_Excerpted data_:
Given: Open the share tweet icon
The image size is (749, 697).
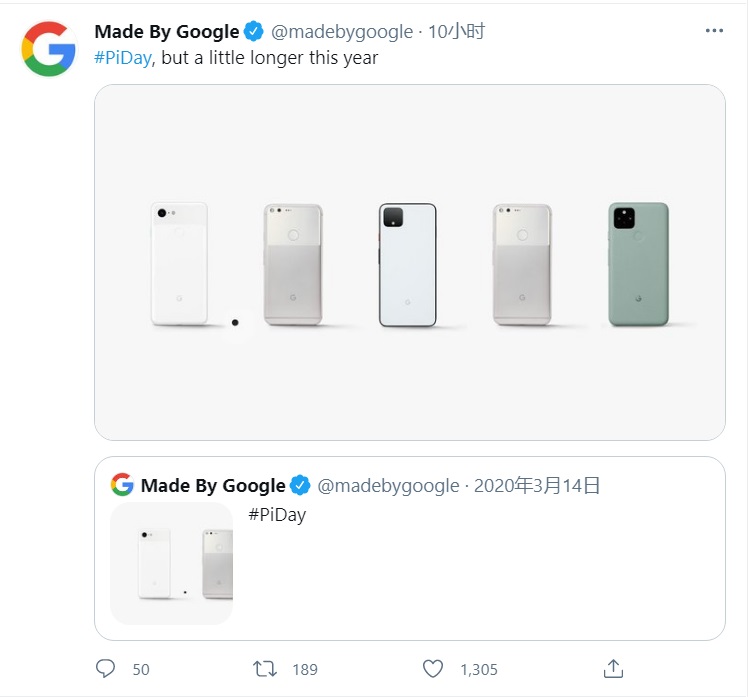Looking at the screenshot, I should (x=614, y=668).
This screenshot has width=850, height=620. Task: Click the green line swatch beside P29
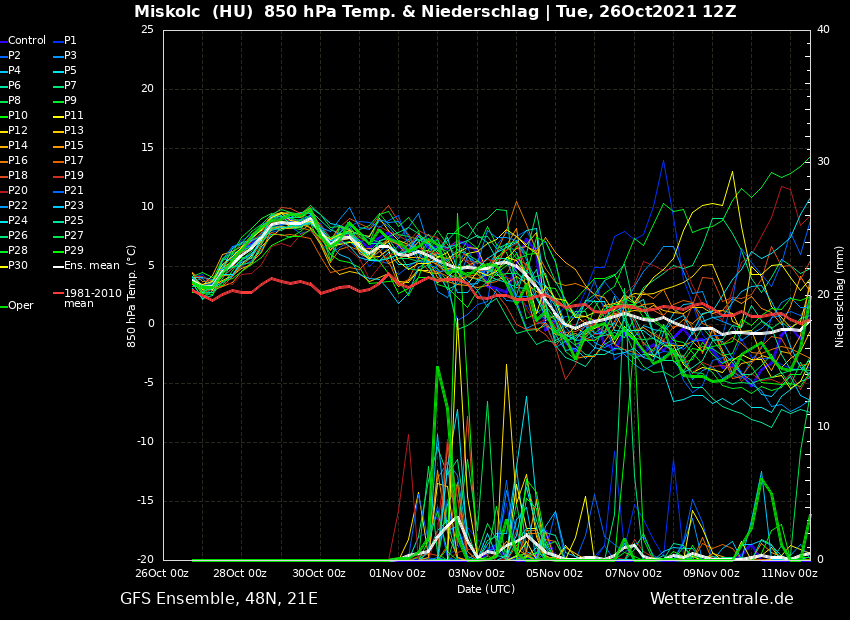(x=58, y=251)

_Your assignment_: Only the pictures are to be left out; the rest of the material above should be printed verbatim.

_Output_:
Given: Open the share tweet icon
The image size is (749, 697).
Looking at the screenshot, I should (x=614, y=668).
This screenshot has width=850, height=620. Task: Click the green line swatch beside P29
(x=58, y=251)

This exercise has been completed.